- Sakuma’s Drops candy will be discontinued as its maker, Tokyo-based Sakuma Seika Co., goes out of business.
- Established by Sojiro Sakuma in 1908, the candy was produced during World War II.
- The colorful 114-year-old candy has been sold for generations, even making a notable feature in Studio Ghibli’s 1988 film “Grave of the Fireflies.”
- Despite inflation through the years, Sakumaseika refused to raise the price of Sakuma’s Drops.
- Sakuma Seika Co. will officially cease operations on Jan. 20, 2023.
Sakuma’s Drops candy will be discontinued as its Tokyo-based maker Sakuma Seika Co. goes out of business due to poor sales.
With eight fruit flavors available, the iconic, colorful hard candies are encased in a familiar tin box beloved by many.
Established by Sojiro Sakuma in 1908, the candy was produced during World War II. Although the company’s factory was destroyed in a bombing raid during the war, the company made a quick return in 1945.
The 114-year-old candy has been consumed for generations, even making a notable appearance in Studio Ghibli’s 1988 film “Grave of the Fireflies.” Set during WWII, the movie features a boy named Seita trying to survive the war with his younger sister, who grips onto one of their few possessions: a red can of Sakuma’s Drops.
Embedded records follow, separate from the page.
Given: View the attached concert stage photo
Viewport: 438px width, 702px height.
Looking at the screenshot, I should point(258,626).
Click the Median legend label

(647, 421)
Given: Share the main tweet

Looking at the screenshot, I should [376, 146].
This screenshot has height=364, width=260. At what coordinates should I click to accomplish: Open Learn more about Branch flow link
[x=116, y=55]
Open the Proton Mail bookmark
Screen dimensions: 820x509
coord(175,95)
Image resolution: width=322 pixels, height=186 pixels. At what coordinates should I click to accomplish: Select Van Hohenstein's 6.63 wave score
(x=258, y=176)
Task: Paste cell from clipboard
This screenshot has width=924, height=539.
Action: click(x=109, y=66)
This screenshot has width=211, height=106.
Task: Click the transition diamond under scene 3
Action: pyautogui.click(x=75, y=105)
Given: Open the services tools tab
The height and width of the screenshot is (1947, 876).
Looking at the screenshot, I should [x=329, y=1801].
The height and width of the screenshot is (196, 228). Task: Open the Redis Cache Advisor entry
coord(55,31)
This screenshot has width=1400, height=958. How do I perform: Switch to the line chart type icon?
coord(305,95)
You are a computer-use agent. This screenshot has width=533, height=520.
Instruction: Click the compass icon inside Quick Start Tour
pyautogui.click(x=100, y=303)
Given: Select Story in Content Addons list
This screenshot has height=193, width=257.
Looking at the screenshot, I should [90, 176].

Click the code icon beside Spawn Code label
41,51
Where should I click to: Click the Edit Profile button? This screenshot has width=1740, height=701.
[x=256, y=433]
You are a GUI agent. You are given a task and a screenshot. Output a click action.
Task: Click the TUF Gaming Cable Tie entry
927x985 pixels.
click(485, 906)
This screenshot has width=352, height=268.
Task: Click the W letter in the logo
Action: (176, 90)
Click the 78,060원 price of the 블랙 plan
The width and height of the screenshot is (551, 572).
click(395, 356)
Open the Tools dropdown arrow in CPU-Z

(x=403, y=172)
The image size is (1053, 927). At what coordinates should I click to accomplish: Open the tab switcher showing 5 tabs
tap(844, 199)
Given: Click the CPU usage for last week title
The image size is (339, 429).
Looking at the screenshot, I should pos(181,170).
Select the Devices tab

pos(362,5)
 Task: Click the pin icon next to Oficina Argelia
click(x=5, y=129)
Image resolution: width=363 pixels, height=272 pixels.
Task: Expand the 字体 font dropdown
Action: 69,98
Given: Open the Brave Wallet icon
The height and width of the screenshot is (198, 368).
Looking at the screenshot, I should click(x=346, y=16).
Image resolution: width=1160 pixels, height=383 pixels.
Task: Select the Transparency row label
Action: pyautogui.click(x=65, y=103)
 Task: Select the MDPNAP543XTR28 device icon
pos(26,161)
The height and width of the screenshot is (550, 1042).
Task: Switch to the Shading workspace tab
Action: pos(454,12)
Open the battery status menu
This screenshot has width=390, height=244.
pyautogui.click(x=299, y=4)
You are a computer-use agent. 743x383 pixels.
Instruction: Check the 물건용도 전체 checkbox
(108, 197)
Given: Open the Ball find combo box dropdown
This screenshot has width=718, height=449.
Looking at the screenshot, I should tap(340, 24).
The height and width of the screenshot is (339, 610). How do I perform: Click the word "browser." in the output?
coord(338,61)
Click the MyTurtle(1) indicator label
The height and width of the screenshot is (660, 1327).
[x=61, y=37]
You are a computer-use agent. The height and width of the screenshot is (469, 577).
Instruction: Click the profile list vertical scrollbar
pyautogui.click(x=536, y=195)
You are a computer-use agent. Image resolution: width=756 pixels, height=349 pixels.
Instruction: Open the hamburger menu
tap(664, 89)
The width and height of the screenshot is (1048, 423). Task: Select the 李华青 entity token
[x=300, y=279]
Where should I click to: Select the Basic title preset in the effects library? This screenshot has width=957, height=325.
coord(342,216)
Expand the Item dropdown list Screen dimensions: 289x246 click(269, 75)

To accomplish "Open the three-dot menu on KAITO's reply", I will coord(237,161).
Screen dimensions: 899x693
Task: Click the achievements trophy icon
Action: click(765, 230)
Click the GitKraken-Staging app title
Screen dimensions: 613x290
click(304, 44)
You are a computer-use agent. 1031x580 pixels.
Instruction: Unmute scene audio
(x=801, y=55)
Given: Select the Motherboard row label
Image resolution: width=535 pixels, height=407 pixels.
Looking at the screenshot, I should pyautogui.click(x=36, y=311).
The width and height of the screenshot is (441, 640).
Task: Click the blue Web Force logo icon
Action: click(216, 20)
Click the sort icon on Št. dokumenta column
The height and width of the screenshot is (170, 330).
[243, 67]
For the pair, the candies act as a symbol of hope in the midst of despair.
Despite inflation through the years, Sakuma Seika Co refused to raise the price of Sakuma’s Drops out of fear of losing customers, following fellow Japanese companies in their hesitancy. Production costs and a labor shortage led to Sakuma Seika Co. suffering a net loss of over 150 million yen (approximately $1 million) in 2021, Tokyo Shoko Research reports. These factors reportedly led to the company’s closure, announced on Wednesday.
When asked about the discontinuation of Sakuma’s Drops, Hiroshi Matsuzawa, a Tokyo snack store owner, pointed to the various new products that are available to younger generations, Reuters reported. Although the candy remains popular with older generations, the same cannot be said for children.
His sentiment was echoed by Teruyo Ishiguro, who stopped carrying Sakuma’s Drops at her mom-and-pop dagashiya store, a snack and candy store popular with children. “It’s very sad to see something disappear that’s been around for so long,” she told the news service.
However, fans of the candy can turn to “Sakuma Drops,” a similar product packaged in a green tin produced by rival candy maker Sakuma Confectionary Co.
“As a competitor, we feel sad,” the rival company’s spokesperson told Reuters in response to Sakuma Seika Co.’s departure. “But perhaps we tried harder to try new ways, a new product line-up.”
Sakuma Seika Co will officially cease operations on Jan. 20, 2023.